I have been reading some really good info on the GS500's. Solid, bulletproof engine. Super easy maintenance and easy to work on. The chassis is stout as well. Good rubber is available if you go to a 150/60 in the rear. Add in exhaust/jet kit, Works Performance rear shock and Gold Valve/springs in the fork......that would be a fun bike to toss around.
I've got a 250, and my dad has a GS. Both handle nicely, but I prefer the 250. I've got BT-003s on mine, and it's absolutely ridiculous. The 250 is easy to maintain and work on, and the same type of performance parts are available. They both have about the same top speed with stock gearing, but the 500s added power is definitely noticeable.
I had a 250R for my first bike, it was a good bike overall. However, not to be negative, but here are a few things that bothered be so that you're aware:
-Cheap suspension. Ride a supersport for a while, and you'll realize how truely crappy damper rod forks are. They dive like a submarine when you brake, but shatter your teeth over every bump. I hated mine on rough pavement
-Carburetors. I ****ing hated the lazy throttle response and the stupid choke lever on mine. Its not a big deal if you normally only ride in 50-85F weather, but if you're outside that envelope, prepare for frustration and annoyance. Your mileage will suck too. I could barely get 50 mpg out of my ninja 250R, which is pathetic when I think that my 600 with 3x the HP gets over 40 on a regular basis. And you'll hate those carbs when they go out of adjustment. I sold mine when that happened
-Limited tire selection. Both bikes you cite come with bias ply tires, which suck balls. They ride rough and are heavy. The ninja 250R does not need a 180 tire, but it seems like that's all you can buy in good rubber. I got a 150/60 BT-016 for mine, and it still wasn't perfect. When you put a tire thats too wide on, it pinches it. Riding wise, there's no real disadvantage that I could tell, except that when I got off, I could see about a half inch where I couldn't rub away the chicken strips. Stupid, i know, but it bothered me that it was not optimal.

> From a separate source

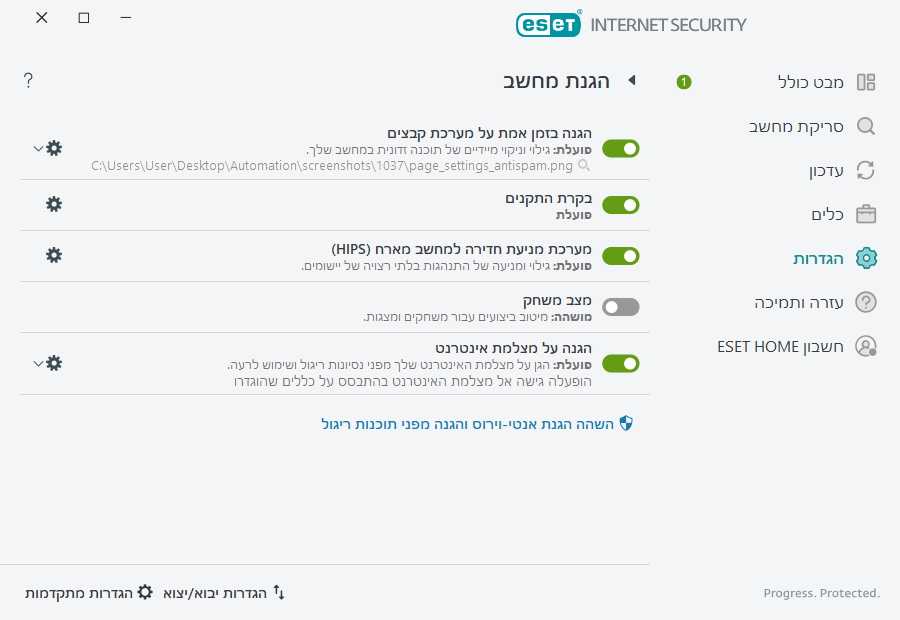
Task: Click the Overview (מבט כולל) sidebar icon
Action: coord(866,82)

However, even with those annoyances, I liked the bike alot. It is set up well geometry wise, its lightweight, and has plenty of steering lock so its easy to move around parking lots. Also, at 6'2'', I was just a hair too tall for the bike. Keep that in mind if you're on the tall side.

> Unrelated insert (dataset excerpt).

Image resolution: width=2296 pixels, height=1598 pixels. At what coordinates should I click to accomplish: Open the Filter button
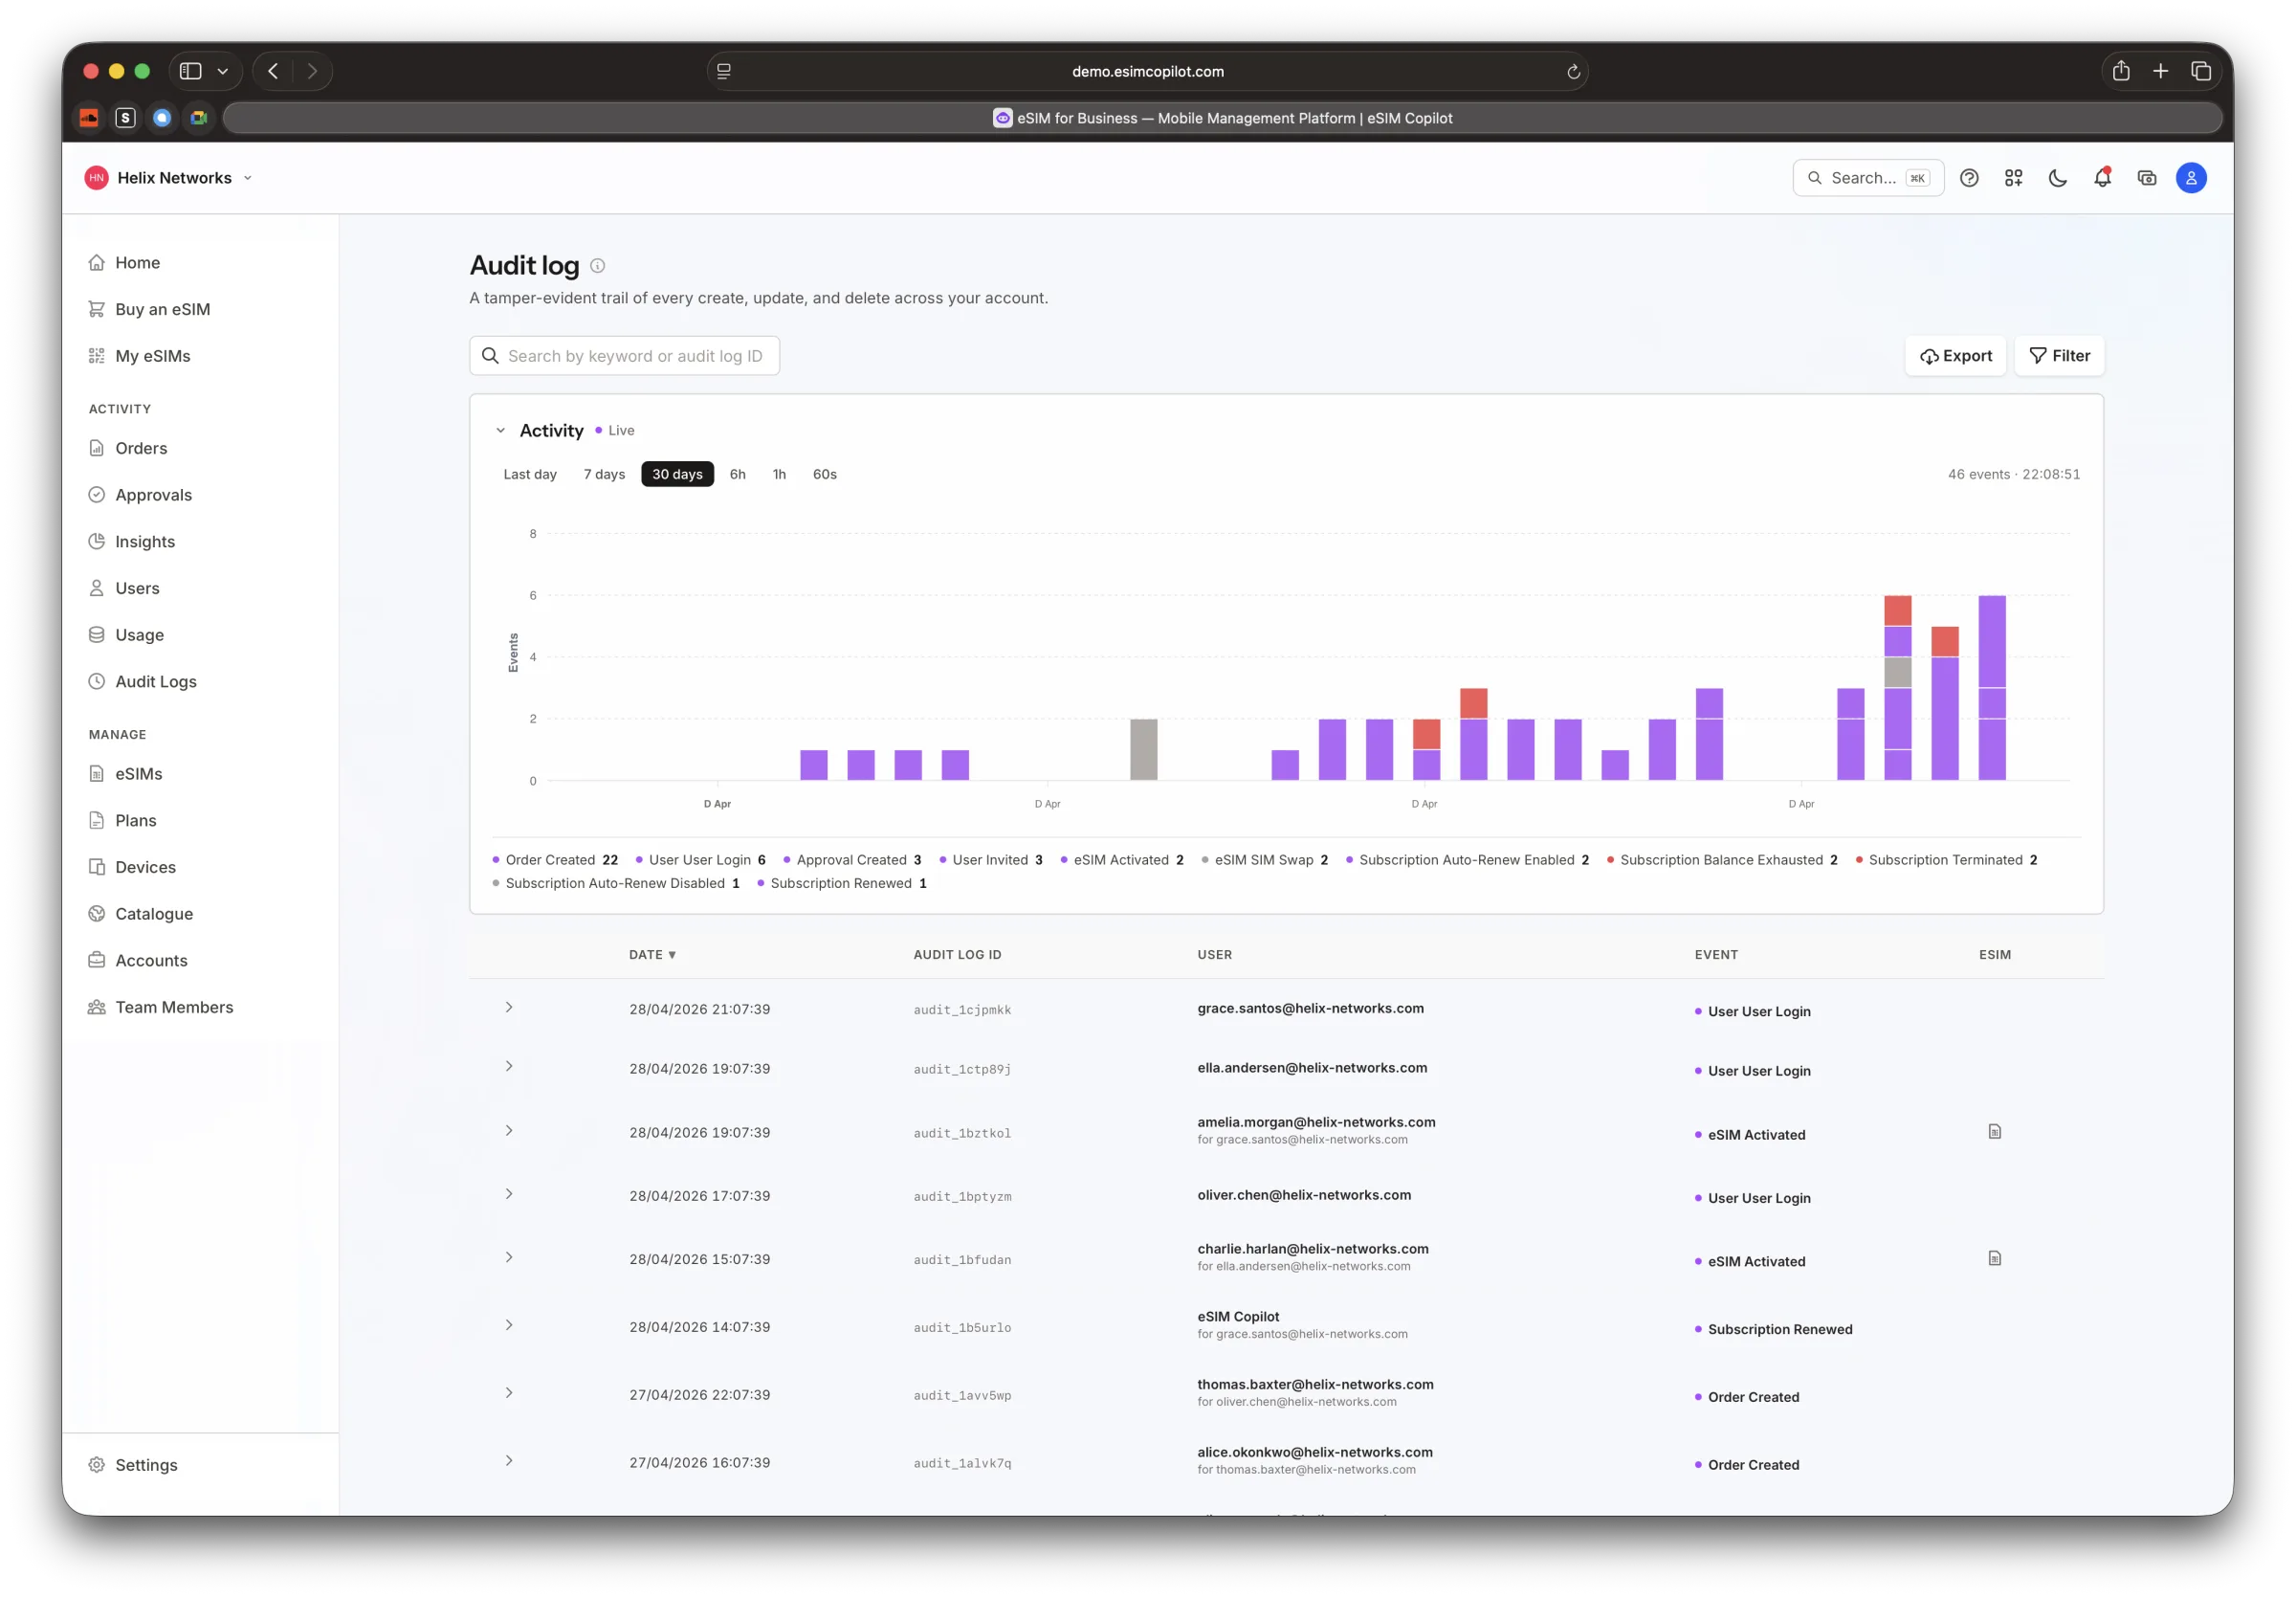(x=2059, y=356)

Have you looked at the CBR 250R also? I like the looks of it, but I haven't ridden one. Its got the same suspension as the Ninja, but with a slightly wider (4") rear wheel and fuel injection.

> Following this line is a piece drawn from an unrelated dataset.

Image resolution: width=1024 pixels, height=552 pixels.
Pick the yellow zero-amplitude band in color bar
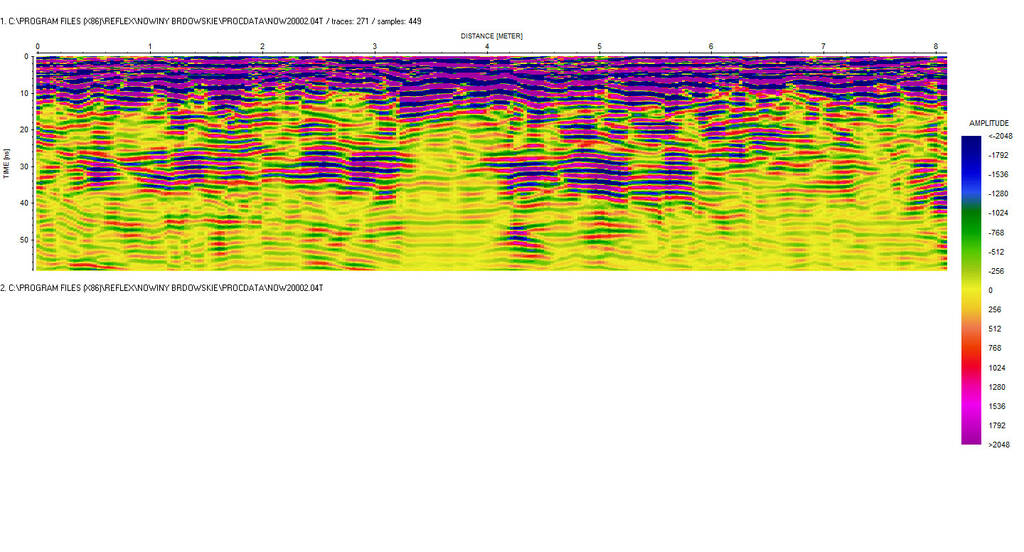pos(971,290)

I think a 250 would be a blast. I was riding this weekend with friends and family and 2 of them have cbr250's with slip-on's. It was fun going through the corners and listening to them getting on it. I wished I was on one too instead of my 600f4. I did have a great time too though, just can't get on it too much.
i my cbr250. i average over 75mpg no matter how hard i ride. best tank was 90mpg! stupid cheap to maintane, fuel injected, sounds like a dirtbike . it does get annoying waiting on my friends to get through a corner on their "faster" bikes though
This thread has actually got me taking a look at the WR250x. Its not made anymore, but it seems like a pretty good combo: 30 hp 250cc single, just under 300 lbs wet weight, fully adjustable forks, and fuel injection. I want one!
I have a Ninja 250r and generally enjoy it for the commuting I do. As mentioned before, the carbs can be annoying. The bike needs to warm up for a good 5 minutes or it will run like ****. Also, I do mostly highway riding and the bike isn't setup well all to cruise those speeds.
Welp, I ended up with a '94 GS500E. $900, less than 4400 miles, forks already done with Sonic springs and oil, carbs re-jetted to rid the bike of the lean emission setting and 800 mile old Michelin tires. I have a 2005 Katana rear shock on the way.